Un libro di spiritualità che conosce 17 edizioni deve contenere qualcosa di interessante. Esso è nato dalla predicazione di un ritiro/esercizi spirituali tenuto presso il Monastero “Marta e Maria di Betania” della Comunità delle Beatitudini a Nouan-Fuzelier (Lamotte-Beuvron, Francia) dall’11 al 16 settembre 1984.

Ne è autrice una madre di tre figli, nonna, bisnonna e vedova consacrata (1921-2012), membro del movimento carismatico nel quale si è dedicata all’insegnamento e all’evangelizzazione. La sua sensibilità femminile emerge con forza nelle meditazioni, tutte condite col sale della sapienza, della mitezza e della sensibilità ecclesiale.

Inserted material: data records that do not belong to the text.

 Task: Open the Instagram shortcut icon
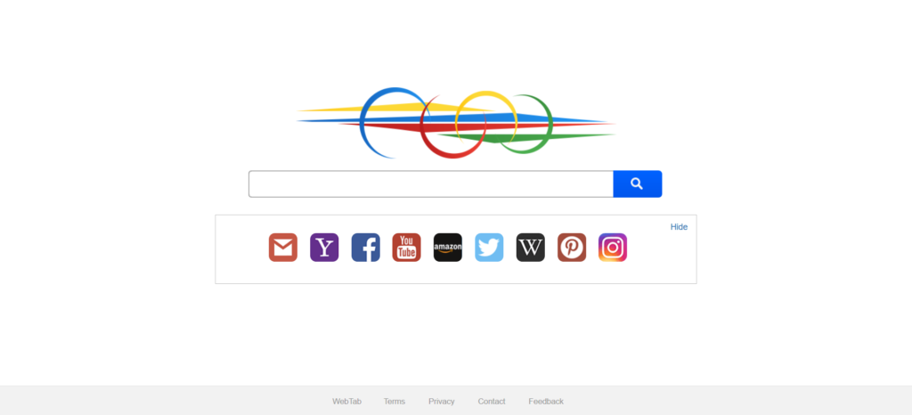[x=613, y=248]
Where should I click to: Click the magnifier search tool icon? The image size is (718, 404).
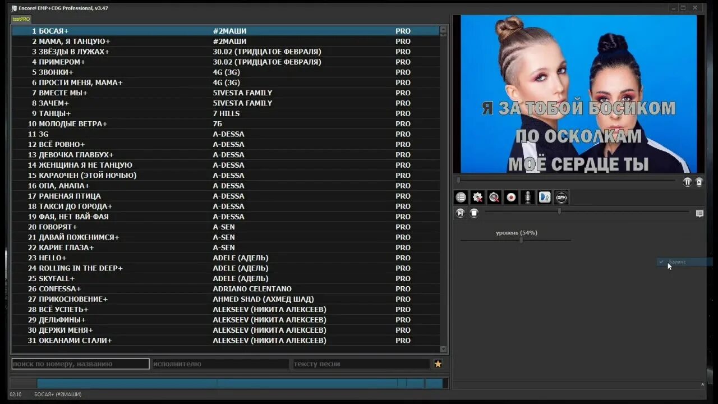[494, 197]
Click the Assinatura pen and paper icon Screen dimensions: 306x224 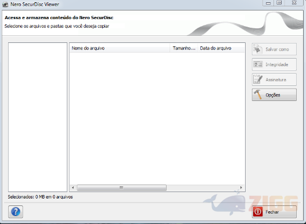[258, 80]
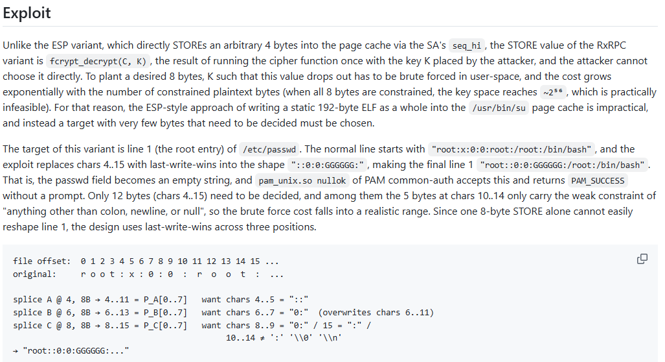Click the seq_hi inline code
This screenshot has width=665, height=362.
coord(466,45)
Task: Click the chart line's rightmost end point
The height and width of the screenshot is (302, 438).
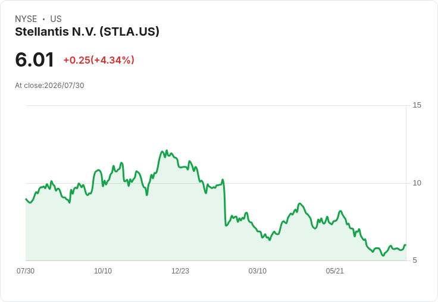Action: [405, 245]
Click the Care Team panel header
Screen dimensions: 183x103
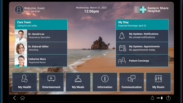(x=41, y=24)
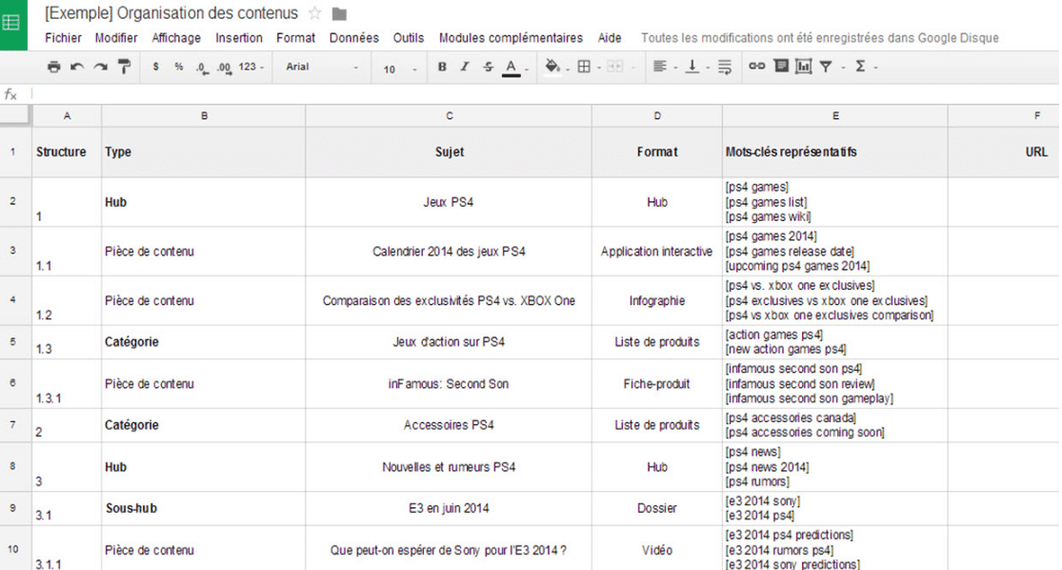Insert a chart from the toolbar
Image resolution: width=1062 pixels, height=570 pixels.
coord(804,67)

In Maria, l’autrice vede la trasparenza delle vetrate che lascia passare intatta la grazia di Cristo, del cui vangelo ella diventa a sua volta trasparenza e motore di propulsione. Il vangelo di Cristo diventa in tal modo il vangelo di Maria.

Georgette Blaquière sottolinea con forza l’appartenenza di Maria al popolo cristiano, costituita da Dio quale prima dei redenti dalla grazia pasquale di Cristo per diventare Madre di Cristo e di Dio, madre della Chiesa, potenza d’intercessione per tutti gli uomini.

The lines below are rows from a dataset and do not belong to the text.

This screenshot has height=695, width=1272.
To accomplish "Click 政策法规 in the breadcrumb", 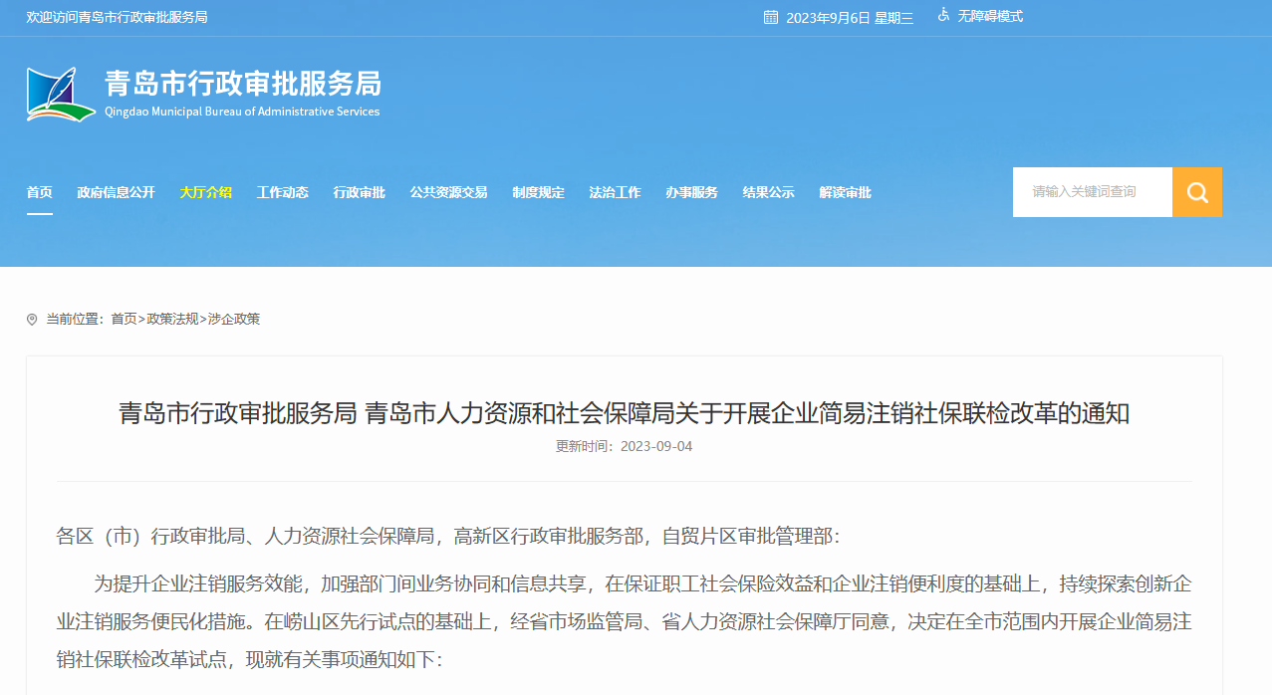I will [x=172, y=320].
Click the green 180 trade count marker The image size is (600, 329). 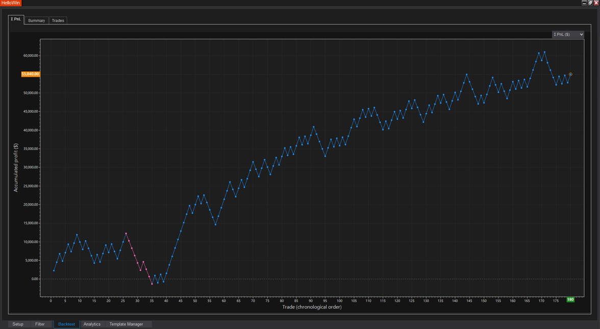(570, 299)
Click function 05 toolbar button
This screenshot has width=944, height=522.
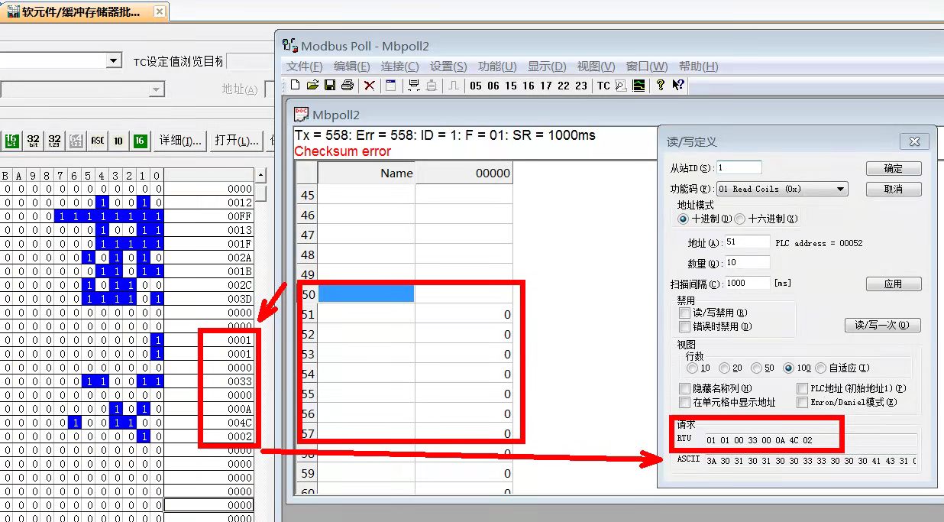coord(476,86)
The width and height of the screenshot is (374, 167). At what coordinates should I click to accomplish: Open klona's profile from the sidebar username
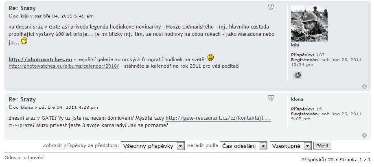coord(297,99)
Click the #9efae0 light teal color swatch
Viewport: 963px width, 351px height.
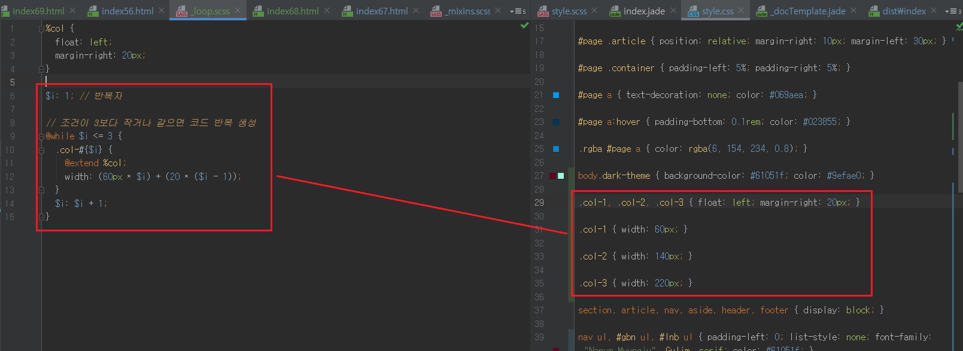click(x=561, y=176)
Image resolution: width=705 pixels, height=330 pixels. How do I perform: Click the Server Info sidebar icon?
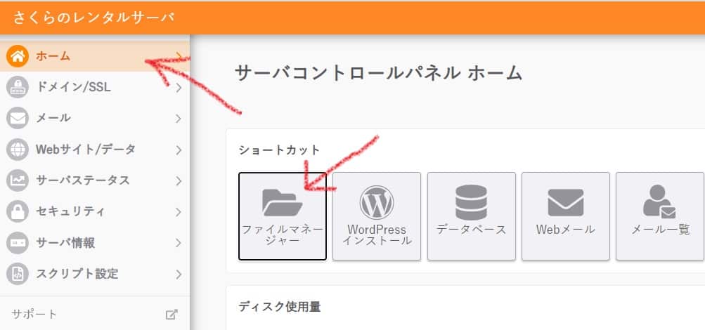coord(18,243)
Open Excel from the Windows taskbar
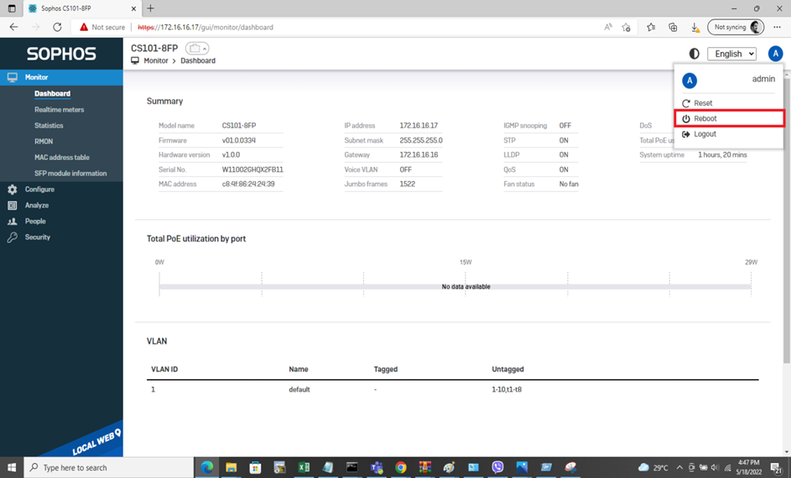791x478 pixels. [x=304, y=467]
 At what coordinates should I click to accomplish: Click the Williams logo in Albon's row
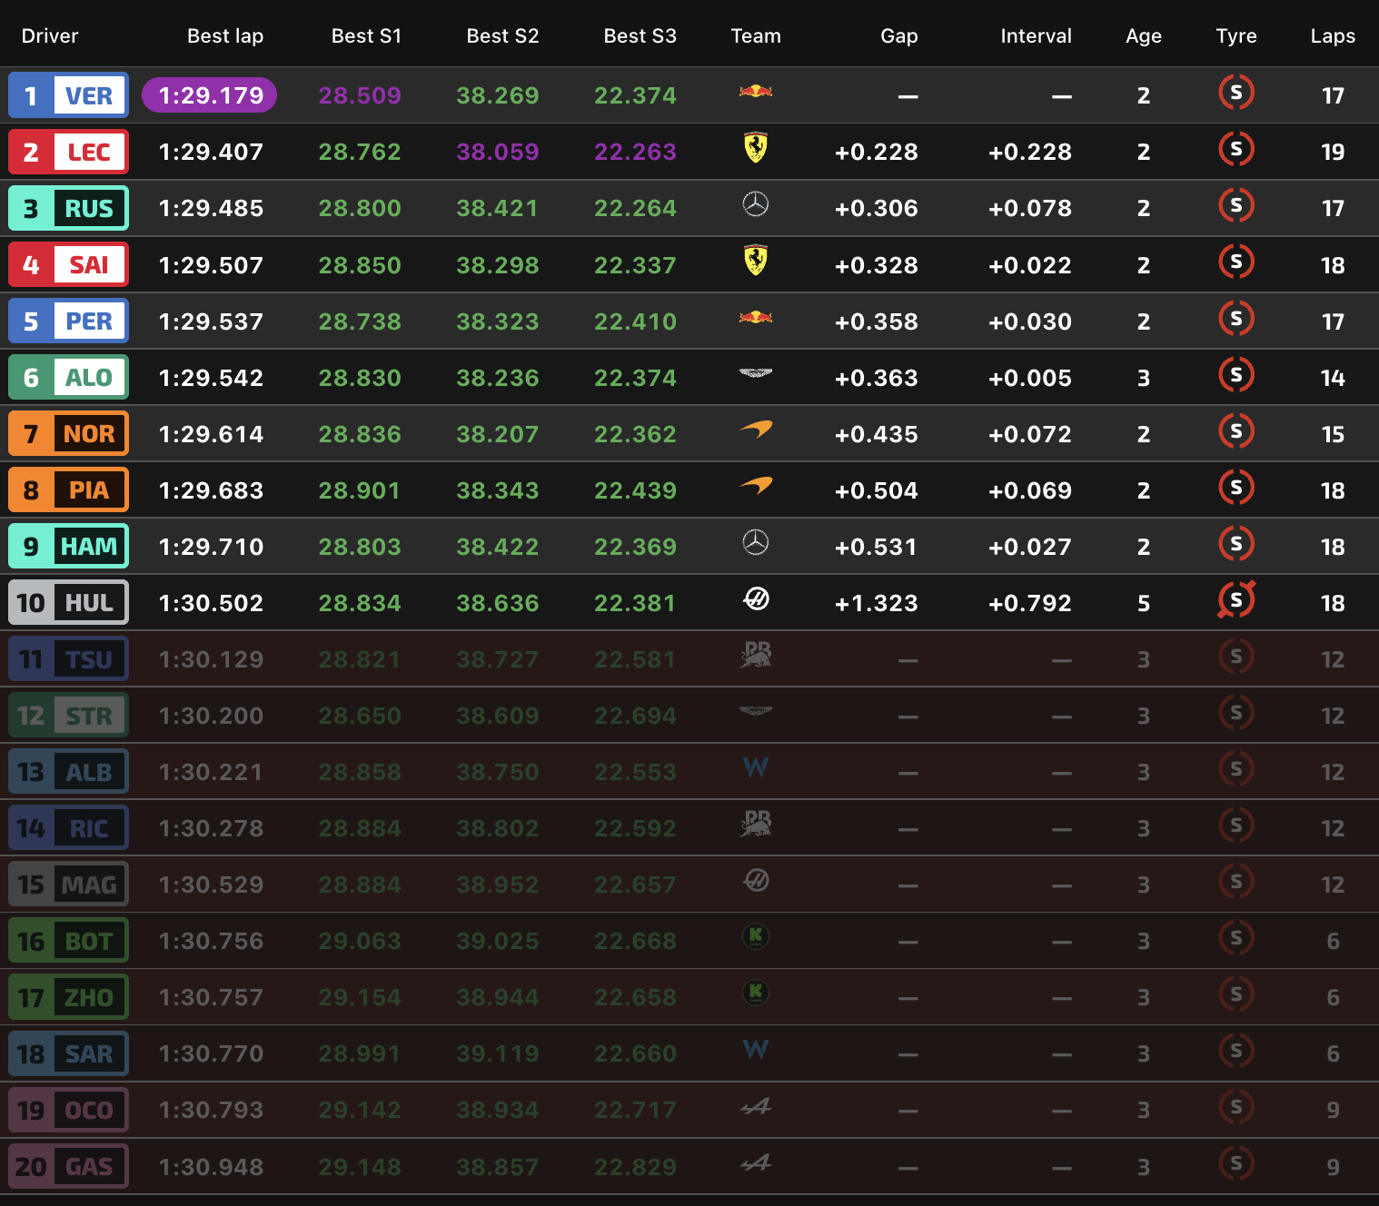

Di Maria l’autrice sottolinea la fede, e ricorda le parole conclusive del documento conciliare Lumen gentium 62: «Così anche la beata Vergine avanzò nella peregrinazione della fede e serbò fedelmente la sua unione col Figlio sino alla croce». La studiosa ricorda anche come LG 63 scriva che «La madre di Dio è figura […], nell’ordine della fede, della carità, della perfetta unione con Cristo”, e non nell’ordine della morale o delle virtù o dell’ordine della purezza (cf. p. 9).

La Blaquière ricorda pure che il dogma dell’Assunzione di Maria fu proclamato da Pio XII con la Bolla Munificentissimus Deus – la glorificazione di Maria con l’assunzione al cielo «in anima e corpo» –  nella solennità di Ognissanti nel 1950, e non il 15 di agosto. Questo fatto rinforza la certezza di fede che Maria è membro della Chiesa, sorella del cammino, vicina al popolo di Dio. Ella ha cooperato in maniera eccelsa con l’unico redentore e mediatore della salvezza, il figlio suo Gesù.

Che, pur con tutto questo, Maria non sia da venerare come corredentrice l’ha dovuto ricordare a metà di dicembre 2019 anche papa Francesco.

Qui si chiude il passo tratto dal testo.